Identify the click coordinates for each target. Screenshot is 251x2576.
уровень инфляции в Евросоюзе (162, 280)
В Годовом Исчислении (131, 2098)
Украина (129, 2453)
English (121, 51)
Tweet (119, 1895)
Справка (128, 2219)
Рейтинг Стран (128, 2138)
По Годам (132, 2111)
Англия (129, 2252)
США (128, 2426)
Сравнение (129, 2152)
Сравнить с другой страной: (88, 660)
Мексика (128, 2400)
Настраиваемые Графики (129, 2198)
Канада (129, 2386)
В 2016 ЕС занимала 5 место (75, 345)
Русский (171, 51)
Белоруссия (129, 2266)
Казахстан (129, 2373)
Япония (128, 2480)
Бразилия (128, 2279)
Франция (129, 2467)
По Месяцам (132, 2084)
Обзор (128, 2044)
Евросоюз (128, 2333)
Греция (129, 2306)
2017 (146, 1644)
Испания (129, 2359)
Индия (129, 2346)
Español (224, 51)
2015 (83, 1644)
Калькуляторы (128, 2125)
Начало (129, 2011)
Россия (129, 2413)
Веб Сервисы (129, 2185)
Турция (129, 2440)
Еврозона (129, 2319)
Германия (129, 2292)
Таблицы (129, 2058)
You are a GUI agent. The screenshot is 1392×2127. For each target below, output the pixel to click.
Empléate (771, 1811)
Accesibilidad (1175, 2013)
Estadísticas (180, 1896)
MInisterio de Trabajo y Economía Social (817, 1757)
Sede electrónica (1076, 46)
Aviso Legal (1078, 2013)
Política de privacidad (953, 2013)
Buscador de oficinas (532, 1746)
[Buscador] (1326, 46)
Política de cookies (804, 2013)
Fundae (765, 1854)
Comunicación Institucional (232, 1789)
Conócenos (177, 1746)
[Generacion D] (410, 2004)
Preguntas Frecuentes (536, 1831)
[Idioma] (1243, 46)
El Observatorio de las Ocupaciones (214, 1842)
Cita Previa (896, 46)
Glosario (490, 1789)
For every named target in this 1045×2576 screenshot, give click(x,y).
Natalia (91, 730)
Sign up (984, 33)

WHAT THE TASK REQUIRES: Reproduce all of the material above line by line, without altering any character.

SOLUTION:
Identify the click coordinates for each target. Screenshot is 251x2576.
уровень инфляции в Евросоюзе (162, 280)
В Годовом Исчислении (131, 2098)
Украина (129, 2453)
English (121, 51)
Tweet (119, 1895)
Справка (128, 2219)
Рейтинг Стран (128, 2138)
По Годам (132, 2111)
Англия (129, 2252)
США (128, 2426)
Сравнение (129, 2152)
Сравнить с другой страной: (88, 660)
Мексика (128, 2400)
Настраиваемые Графики (129, 2198)
Канада (129, 2386)
В 2016 ЕС занимала 5 место (75, 345)
Русский (171, 51)
Белоруссия (129, 2266)
Казахстан (129, 2373)
Япония (128, 2480)
Бразилия (128, 2279)
Франция (129, 2467)
По Месяцам (132, 2084)
Обзор (128, 2044)
Евросоюз (128, 2333)
Греция (129, 2306)
2017 (146, 1644)
Испания (129, 2359)
Индия (129, 2346)
Español (224, 51)
2015 (83, 1644)
Калькуляторы (128, 2125)
Начало (129, 2011)
Россия (129, 2413)
Веб Сервисы (129, 2185)
Турция (129, 2440)
Еврозона (129, 2319)
Германия (129, 2292)
Таблицы (129, 2058)
You are a GUI agent. The screenshot is 1392×2127. For each target below, output the pixel to click.
Empléate (771, 1811)
Accesibilidad (1175, 2013)
Estadísticas (180, 1896)
MInisterio de Trabajo y Economía Social (817, 1757)
Sede electrónica (1076, 46)
Aviso Legal (1078, 2013)
Política de privacidad (953, 2013)
Buscador de oficinas (532, 1746)
[Buscador] (1326, 46)
Política de cookies (804, 2013)
Fundae (765, 1854)
Comunicación Institucional (232, 1789)
Conócenos (177, 1746)
[Generacion D] (410, 2004)
Preguntas Frecuentes (536, 1831)
[Idioma] (1243, 46)
El Observatorio de las Ocupaciones (214, 1842)
Cita Previa (896, 46)
Glosario (490, 1789)
For every named target in this 1045×2576 screenshot, give click(x,y).
Natalia (91, 730)
Sign up (984, 33)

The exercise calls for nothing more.